Word of the day: calf

A stretch during Pilates made me wonder about the word calf : is the calf to the thigh as a calf is to a cow? Might the name for the body part have something to do with that part being smaller than another part?

The Oxford English Dictionary shows the words for the young bovine and “the fleshy hinder part of the shank of the leg” as having separate origins. The first calf, the older word, comes from Germanic: the dictionary traces a dozen relations. (The modern German for calf  is Kalb.) The second calf, the dictionary says, is “apparently” from the Old Norse kálfi, a word of unknown origin. The dictionary also notes a conjecture that the second calf is adopted from the Gaelic calpa, meaning “calf.”

But wait — which kind of calf is a calpa?

Merriam-Webster has much more to say about the second calf , tracing kálfi, or kalfi, to “a Germanic source probably akin to early Modern Dutch kalf ‘swelling of the hand or foot,’ Old High German wazzerchalp ‘edema,’ German dialect Kalb ‘muscle.’

The American Heritage Dictionary suggests that there might be a connection between the one kind of calf and the other.
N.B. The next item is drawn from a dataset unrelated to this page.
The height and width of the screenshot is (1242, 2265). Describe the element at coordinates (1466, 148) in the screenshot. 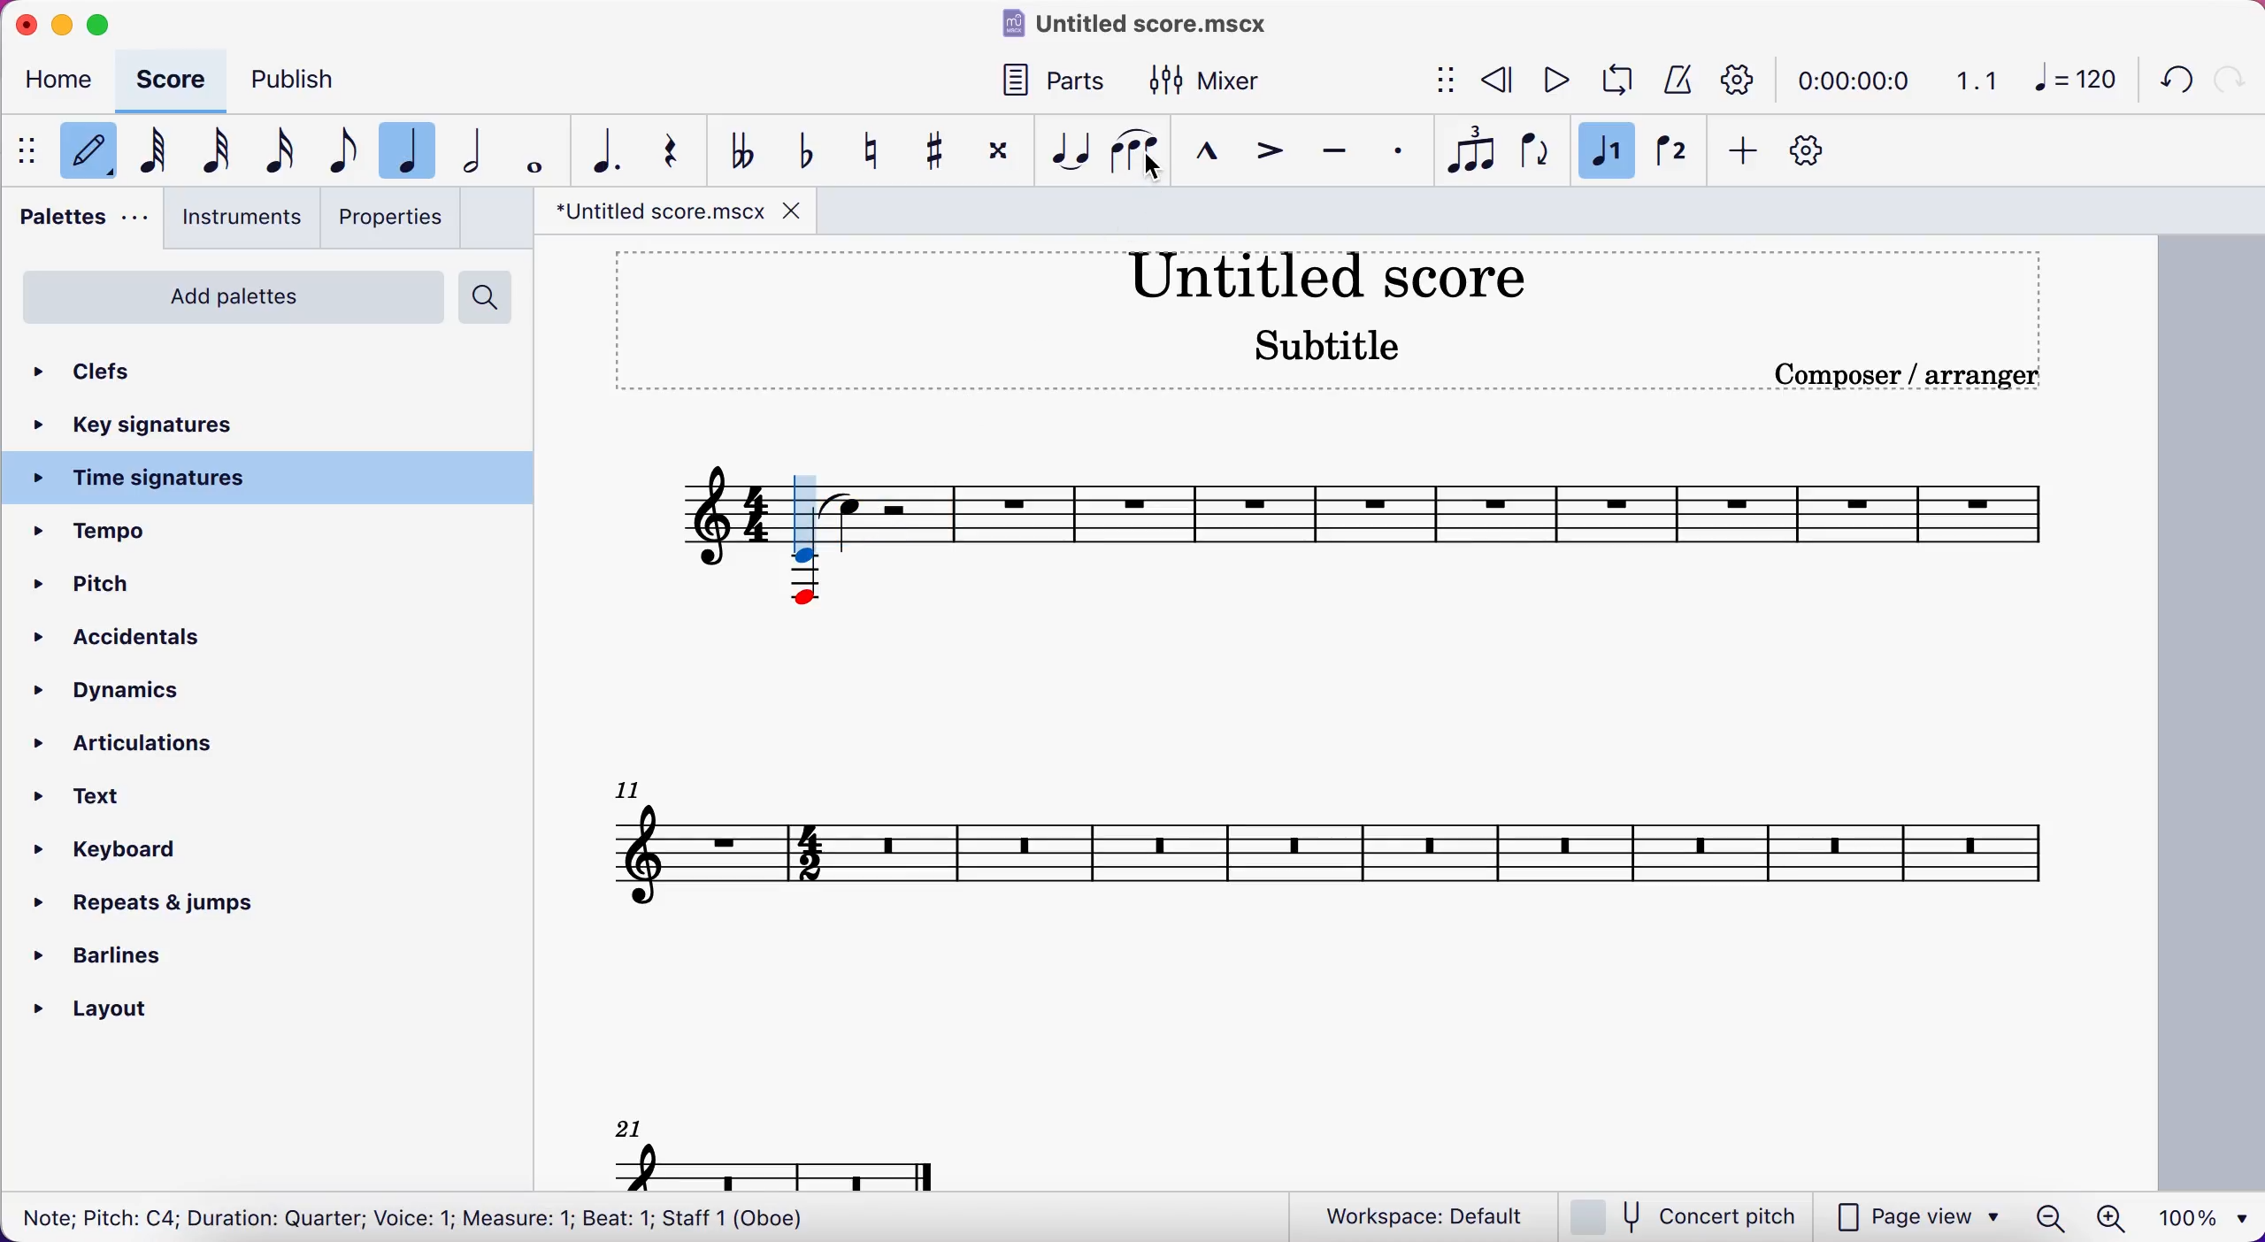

This dictionary’s etymology for the first calf begins with the Old Norse kālfi (not kálfi or kalfi ) and has the second calf coming into our language from Middle English, and — wait for it — “possibly akin to” the word for the young bovine.

And the Online Etymology Dictionary ties the two calfs together, with the second calf  “possibly from the same Germanic root” as the first. And as for the first calf, this OED (heh) suggests that it may derive from the Proto-Indo-European *gelb(h)-, “from root *gel- ‘to swell,’ hence, ‘womb, fetus, young of an animal.’”

I'd much rather think of the calf as akin to a baby animal, and not as a sign of edema. Moo.

[Our household happily recommends Rachel Lawrence’s YouTube channel for Pilates. Merriam-Webster traces thigh to Middle English, “from Old English thēoh; akin to Old High German dioh ‘thigh,’ Lithuanian taukai, plural, ‘fat.’” In other words, the fat part of the leg. No cow.]